**ABOUT THIS TASK**
Locate the line that contains "This screenshot has height=551, width=980.". Reproduce it and all following lines up to the end of the material, exactly and with nothing added.

**DATA TO PROCESS**
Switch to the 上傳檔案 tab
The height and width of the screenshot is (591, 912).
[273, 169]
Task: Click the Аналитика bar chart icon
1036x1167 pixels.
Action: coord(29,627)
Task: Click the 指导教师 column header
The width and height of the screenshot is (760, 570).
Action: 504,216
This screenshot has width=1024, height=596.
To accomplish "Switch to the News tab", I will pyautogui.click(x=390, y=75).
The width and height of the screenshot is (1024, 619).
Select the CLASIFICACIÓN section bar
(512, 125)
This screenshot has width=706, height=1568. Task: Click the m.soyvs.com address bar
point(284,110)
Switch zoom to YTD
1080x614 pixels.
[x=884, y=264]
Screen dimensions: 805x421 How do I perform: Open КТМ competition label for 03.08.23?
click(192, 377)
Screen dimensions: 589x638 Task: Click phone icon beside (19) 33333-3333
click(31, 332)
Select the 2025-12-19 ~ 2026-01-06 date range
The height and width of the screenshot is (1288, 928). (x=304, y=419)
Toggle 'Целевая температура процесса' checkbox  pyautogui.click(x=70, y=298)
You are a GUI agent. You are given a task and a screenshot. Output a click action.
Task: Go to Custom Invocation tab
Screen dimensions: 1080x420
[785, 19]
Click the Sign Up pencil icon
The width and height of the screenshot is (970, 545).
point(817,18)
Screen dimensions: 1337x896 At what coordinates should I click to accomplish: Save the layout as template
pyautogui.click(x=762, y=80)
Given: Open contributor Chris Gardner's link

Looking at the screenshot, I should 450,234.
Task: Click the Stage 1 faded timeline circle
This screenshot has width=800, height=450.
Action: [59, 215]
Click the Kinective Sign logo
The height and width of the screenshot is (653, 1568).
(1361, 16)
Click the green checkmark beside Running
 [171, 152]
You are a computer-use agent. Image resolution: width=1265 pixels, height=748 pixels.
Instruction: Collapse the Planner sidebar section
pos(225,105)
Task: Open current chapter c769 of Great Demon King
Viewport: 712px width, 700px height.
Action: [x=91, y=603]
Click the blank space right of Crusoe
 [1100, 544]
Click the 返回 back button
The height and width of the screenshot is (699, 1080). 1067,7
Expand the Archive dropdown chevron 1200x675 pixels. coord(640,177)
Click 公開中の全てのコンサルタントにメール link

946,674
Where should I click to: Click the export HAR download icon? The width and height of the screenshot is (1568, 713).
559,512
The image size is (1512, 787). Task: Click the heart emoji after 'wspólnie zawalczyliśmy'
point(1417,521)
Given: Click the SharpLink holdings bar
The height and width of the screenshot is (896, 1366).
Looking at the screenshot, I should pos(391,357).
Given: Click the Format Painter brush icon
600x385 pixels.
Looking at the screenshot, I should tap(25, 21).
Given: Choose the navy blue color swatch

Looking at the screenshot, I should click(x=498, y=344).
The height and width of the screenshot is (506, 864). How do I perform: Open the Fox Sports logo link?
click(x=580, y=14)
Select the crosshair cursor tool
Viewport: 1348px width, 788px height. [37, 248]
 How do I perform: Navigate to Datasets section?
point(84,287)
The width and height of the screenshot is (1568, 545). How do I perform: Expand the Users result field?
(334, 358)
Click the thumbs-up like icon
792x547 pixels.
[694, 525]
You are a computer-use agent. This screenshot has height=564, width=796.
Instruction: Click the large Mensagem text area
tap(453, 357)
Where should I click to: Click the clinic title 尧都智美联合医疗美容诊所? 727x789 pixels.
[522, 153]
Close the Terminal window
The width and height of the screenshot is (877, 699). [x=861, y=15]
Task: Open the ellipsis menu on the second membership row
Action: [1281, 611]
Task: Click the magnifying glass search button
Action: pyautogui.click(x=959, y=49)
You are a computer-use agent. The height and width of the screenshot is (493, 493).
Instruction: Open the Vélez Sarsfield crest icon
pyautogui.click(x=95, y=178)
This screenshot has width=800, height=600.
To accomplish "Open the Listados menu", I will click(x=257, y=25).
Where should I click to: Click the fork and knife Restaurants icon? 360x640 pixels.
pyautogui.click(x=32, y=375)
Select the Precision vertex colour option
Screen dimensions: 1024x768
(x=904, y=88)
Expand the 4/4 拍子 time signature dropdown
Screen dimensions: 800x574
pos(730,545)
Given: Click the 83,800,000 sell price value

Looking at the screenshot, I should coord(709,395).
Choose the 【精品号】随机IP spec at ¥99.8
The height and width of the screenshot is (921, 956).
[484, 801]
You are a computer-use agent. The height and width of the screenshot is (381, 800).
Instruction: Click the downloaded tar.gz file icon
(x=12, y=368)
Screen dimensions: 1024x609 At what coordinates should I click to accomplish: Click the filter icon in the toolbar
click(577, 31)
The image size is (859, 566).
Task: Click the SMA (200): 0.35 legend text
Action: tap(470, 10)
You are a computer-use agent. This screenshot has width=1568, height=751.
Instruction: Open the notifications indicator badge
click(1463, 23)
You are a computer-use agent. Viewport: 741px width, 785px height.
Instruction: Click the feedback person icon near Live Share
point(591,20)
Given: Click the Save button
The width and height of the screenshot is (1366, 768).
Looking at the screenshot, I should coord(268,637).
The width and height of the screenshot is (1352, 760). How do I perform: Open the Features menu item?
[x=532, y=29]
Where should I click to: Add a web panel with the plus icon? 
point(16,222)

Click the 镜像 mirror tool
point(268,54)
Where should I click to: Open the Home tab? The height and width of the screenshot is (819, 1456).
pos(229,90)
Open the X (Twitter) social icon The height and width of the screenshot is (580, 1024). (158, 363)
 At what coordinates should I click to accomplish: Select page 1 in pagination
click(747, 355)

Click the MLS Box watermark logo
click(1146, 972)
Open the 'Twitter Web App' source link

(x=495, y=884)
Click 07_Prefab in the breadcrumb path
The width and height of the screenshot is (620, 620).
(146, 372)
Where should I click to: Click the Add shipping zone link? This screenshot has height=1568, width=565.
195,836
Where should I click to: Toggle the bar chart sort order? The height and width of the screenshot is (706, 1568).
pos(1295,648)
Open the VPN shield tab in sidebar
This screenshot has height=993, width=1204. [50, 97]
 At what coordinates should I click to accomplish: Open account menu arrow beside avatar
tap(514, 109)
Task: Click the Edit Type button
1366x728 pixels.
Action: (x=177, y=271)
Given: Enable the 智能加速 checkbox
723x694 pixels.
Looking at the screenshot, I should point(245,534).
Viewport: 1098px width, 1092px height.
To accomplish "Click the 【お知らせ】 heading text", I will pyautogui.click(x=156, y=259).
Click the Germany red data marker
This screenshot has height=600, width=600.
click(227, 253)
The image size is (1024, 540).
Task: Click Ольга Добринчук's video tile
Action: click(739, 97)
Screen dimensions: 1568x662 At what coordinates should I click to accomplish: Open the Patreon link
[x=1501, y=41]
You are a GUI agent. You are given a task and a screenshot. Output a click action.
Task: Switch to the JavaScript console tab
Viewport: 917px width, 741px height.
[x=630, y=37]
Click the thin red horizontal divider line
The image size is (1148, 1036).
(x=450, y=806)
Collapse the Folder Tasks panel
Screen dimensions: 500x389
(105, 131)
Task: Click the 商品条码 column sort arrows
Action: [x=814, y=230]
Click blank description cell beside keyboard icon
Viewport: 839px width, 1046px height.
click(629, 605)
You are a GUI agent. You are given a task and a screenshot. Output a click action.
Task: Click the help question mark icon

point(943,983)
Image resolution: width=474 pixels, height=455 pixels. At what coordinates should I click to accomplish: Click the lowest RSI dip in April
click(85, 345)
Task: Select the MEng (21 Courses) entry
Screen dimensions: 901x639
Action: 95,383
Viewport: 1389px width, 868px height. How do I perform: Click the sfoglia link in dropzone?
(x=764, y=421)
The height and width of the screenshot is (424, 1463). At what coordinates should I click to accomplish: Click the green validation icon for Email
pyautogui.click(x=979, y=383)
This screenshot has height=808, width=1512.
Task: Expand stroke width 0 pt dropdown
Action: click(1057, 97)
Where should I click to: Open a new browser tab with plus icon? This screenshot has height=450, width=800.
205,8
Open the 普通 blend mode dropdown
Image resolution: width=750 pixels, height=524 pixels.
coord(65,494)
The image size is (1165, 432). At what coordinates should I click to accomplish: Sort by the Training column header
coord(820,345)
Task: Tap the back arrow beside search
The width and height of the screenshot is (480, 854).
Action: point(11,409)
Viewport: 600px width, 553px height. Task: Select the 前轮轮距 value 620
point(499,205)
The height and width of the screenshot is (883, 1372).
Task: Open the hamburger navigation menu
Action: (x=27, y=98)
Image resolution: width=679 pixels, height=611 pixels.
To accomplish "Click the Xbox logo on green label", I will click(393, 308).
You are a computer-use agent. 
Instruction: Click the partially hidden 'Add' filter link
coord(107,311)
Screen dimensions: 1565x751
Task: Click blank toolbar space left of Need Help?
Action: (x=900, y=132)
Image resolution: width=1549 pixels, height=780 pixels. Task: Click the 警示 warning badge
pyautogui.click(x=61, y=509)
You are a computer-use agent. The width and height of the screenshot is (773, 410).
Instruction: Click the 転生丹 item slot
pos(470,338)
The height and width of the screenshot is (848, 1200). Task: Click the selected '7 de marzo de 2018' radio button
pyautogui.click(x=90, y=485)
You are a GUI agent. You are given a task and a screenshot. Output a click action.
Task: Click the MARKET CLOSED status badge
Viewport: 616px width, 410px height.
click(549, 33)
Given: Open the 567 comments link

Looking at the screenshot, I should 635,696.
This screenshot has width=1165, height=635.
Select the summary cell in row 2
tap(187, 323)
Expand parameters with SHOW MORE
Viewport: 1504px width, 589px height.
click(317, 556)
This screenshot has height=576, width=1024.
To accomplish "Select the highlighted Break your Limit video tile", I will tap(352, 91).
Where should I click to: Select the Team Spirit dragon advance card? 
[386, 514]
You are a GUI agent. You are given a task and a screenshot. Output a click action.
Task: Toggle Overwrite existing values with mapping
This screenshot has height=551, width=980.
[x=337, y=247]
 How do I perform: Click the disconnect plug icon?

**SOLUTION TO THE EXERCISE**
This screenshot has height=551, width=980.
[x=337, y=247]
 How do I perform: Click the disconnect plug icon?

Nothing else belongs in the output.